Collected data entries
= = = = = = =
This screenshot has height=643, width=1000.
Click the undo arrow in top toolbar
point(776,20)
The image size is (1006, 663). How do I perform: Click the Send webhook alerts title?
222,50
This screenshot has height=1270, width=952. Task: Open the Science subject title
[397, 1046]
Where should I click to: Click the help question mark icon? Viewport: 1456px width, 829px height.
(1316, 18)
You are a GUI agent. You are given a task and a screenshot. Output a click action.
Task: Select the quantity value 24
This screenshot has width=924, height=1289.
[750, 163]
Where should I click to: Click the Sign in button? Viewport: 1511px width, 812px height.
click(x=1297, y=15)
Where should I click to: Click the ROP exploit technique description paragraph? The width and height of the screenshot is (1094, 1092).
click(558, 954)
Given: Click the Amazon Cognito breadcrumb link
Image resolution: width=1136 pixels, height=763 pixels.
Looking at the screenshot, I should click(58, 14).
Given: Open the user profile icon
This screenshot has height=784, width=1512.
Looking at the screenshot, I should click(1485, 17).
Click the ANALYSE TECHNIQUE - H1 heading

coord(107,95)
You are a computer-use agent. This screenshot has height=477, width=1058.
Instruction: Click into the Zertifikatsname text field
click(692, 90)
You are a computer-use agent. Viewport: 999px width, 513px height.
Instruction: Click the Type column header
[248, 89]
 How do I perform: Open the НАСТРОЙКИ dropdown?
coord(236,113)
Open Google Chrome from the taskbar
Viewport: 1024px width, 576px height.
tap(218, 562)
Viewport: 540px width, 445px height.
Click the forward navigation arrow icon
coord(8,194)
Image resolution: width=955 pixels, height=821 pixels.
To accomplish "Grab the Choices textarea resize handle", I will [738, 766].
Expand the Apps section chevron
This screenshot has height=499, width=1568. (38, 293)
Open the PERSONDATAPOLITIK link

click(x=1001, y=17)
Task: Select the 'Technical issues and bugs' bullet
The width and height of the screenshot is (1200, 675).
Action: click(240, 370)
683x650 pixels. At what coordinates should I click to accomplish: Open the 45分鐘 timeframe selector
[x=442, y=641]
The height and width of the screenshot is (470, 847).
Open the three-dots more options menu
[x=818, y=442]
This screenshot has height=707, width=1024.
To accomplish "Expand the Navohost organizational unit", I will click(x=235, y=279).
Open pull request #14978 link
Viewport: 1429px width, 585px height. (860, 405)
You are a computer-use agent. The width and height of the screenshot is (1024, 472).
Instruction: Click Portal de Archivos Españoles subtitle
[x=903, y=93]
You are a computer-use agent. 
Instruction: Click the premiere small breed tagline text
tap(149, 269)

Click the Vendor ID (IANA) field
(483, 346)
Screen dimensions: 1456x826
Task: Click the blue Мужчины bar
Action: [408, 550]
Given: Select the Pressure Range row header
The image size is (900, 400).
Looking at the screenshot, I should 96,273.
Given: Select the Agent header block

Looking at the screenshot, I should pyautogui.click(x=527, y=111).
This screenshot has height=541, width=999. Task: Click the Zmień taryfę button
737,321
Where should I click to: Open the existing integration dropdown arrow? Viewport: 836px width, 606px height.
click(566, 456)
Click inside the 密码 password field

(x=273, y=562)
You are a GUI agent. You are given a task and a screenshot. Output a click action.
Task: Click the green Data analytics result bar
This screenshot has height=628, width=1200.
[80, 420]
= = = = = = =
Write out, word for word, the line containing "Given: Select the Pressure Range row header" and every line after it to the end of the data above.

Given: Select the Pressure Range row header
The image size is (900, 400).
Looking at the screenshot, I should 96,273.
Given: Select the Agent header block

Looking at the screenshot, I should pyautogui.click(x=527, y=111).
This screenshot has height=541, width=999. Task: Click the Zmień taryfę button
737,321
Where should I click to: Open the existing integration dropdown arrow? Viewport: 836px width, 606px height.
click(566, 456)
Click inside the 密码 password field

(x=273, y=562)
You are a GUI agent. You are given a task and a screenshot. Output a click action.
Task: Click the green Data analytics result bar
This screenshot has height=628, width=1200.
[80, 420]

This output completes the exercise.